### Available data
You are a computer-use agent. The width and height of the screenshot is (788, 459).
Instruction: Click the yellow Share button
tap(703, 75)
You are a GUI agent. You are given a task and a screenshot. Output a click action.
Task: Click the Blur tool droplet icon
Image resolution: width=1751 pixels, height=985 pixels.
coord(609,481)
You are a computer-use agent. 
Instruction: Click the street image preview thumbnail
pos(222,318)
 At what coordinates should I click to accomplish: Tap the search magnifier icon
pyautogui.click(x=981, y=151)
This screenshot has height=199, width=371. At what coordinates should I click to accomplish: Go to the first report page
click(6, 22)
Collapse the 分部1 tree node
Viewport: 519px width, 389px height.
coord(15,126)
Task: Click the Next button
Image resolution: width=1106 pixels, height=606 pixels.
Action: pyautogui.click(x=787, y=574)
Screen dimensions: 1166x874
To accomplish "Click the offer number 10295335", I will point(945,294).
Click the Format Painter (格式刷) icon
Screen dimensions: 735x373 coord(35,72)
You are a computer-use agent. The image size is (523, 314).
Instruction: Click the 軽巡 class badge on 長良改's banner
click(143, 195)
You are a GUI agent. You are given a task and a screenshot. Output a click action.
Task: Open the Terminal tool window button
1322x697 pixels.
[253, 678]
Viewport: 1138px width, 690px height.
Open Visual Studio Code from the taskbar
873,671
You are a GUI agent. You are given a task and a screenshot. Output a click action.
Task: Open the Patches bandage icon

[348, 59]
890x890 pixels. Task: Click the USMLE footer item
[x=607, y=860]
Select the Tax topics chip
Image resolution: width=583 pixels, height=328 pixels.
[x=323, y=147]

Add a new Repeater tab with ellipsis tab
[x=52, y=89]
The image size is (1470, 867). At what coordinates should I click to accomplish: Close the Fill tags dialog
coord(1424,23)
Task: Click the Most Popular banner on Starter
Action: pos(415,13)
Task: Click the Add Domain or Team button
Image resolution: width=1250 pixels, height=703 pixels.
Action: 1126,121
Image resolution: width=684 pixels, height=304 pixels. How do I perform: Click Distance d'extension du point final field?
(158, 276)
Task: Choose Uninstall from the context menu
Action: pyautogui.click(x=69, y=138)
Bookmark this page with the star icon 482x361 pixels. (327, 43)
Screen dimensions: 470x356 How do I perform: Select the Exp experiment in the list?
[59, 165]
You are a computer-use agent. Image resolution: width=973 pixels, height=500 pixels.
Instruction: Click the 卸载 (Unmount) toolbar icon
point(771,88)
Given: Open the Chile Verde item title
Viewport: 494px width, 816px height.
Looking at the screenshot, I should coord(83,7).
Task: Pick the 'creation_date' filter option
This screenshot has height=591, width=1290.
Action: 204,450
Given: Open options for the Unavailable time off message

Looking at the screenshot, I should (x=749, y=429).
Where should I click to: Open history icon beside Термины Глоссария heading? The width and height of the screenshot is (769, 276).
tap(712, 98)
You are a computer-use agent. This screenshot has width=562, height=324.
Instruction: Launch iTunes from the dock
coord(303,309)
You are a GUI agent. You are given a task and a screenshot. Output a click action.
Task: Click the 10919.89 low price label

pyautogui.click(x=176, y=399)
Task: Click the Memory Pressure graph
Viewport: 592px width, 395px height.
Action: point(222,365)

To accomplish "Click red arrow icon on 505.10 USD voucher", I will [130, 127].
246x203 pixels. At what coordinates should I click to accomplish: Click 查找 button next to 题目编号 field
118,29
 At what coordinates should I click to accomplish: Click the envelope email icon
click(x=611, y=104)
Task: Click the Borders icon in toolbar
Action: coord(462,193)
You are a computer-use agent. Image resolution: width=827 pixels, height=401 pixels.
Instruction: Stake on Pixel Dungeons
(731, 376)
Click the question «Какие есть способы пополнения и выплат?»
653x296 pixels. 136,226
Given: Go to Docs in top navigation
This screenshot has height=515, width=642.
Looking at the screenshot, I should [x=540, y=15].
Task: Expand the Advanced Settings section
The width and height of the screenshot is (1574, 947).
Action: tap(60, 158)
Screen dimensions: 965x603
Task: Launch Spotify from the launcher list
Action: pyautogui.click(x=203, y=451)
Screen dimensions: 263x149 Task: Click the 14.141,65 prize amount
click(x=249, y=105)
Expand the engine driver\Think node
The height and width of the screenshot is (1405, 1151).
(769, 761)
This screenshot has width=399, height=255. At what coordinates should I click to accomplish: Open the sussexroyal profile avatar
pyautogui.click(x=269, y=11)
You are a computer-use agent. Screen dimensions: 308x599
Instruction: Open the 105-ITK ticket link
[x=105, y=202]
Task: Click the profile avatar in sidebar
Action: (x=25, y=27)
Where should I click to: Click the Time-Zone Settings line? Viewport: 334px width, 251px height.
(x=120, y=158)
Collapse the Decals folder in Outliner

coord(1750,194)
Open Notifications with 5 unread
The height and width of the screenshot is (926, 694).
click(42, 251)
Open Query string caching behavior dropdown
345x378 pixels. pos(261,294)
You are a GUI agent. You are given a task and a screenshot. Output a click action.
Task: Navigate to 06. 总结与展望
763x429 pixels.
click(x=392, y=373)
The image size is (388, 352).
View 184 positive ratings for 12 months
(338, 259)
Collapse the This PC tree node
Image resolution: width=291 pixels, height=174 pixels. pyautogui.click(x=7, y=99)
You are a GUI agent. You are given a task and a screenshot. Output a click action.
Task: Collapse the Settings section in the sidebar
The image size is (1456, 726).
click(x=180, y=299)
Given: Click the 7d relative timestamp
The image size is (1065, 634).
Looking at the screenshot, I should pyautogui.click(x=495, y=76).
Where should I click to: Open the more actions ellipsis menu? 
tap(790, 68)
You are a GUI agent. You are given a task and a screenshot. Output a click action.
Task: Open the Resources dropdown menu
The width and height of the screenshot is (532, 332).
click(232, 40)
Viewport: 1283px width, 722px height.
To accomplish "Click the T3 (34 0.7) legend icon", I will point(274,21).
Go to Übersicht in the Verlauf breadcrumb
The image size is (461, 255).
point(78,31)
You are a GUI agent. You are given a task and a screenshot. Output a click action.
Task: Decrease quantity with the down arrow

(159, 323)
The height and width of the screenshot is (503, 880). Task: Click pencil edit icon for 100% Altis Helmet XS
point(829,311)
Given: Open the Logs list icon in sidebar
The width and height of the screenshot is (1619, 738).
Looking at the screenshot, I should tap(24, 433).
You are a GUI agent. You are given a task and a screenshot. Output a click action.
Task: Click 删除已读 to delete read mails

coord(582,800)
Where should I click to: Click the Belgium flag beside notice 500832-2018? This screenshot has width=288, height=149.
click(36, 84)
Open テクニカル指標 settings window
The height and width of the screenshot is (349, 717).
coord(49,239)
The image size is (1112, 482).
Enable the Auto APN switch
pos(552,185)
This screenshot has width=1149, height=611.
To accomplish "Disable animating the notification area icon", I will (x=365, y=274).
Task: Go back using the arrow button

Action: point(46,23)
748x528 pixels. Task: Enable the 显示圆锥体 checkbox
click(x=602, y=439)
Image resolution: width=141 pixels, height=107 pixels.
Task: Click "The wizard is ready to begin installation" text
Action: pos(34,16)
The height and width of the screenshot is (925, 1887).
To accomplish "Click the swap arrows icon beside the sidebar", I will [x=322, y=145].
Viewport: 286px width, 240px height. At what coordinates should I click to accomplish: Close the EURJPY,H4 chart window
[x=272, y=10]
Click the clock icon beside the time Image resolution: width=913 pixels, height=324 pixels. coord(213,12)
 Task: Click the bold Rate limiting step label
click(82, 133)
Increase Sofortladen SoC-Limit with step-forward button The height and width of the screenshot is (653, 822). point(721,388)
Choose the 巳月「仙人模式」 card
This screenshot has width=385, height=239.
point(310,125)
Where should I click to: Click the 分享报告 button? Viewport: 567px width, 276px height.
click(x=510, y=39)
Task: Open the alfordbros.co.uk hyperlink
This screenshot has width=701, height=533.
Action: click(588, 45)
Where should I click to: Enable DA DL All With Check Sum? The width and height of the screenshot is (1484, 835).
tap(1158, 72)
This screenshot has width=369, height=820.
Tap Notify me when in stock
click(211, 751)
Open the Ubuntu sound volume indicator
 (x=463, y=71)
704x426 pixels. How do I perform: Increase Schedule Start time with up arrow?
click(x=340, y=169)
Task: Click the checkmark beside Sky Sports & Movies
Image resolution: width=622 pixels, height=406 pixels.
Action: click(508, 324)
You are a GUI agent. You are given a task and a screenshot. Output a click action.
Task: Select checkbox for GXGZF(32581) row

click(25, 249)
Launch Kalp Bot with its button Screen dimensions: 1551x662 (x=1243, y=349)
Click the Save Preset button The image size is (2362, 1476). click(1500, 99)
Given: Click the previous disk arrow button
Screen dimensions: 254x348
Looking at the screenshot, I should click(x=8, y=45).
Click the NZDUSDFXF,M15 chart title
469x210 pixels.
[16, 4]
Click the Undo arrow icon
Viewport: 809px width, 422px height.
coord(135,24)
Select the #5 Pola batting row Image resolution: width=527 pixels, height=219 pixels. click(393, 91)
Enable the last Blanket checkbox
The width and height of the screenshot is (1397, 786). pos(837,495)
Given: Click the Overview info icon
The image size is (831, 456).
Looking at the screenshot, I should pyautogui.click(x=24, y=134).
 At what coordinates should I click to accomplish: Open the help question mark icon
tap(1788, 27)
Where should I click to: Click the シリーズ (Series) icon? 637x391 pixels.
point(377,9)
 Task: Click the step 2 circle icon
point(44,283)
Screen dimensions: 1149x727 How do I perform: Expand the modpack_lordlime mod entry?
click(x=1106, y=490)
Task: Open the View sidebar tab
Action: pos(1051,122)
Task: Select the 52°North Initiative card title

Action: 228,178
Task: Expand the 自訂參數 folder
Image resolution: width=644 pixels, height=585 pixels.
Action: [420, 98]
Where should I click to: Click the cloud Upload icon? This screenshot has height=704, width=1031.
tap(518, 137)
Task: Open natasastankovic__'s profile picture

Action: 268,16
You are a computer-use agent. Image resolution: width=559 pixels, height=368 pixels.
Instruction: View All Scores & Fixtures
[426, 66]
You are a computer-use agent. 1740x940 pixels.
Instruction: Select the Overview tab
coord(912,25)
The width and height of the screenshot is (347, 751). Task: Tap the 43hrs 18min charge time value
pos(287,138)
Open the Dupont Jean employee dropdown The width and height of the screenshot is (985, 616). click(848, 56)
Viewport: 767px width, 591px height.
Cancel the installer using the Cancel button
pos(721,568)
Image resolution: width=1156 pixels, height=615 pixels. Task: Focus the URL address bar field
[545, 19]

### What to do
Pick out every row above that contains the word "Enable", and copy each of those rows unchanged.

### Exercise solution
Enable the Auto APN switch
748x528 pixels. Task: Enable the 显示圆锥体 checkbox
Where should I click to: Enable DA DL All With Check Sum? The width and height of the screenshot is (1484, 835).
Enable the last Blanket checkbox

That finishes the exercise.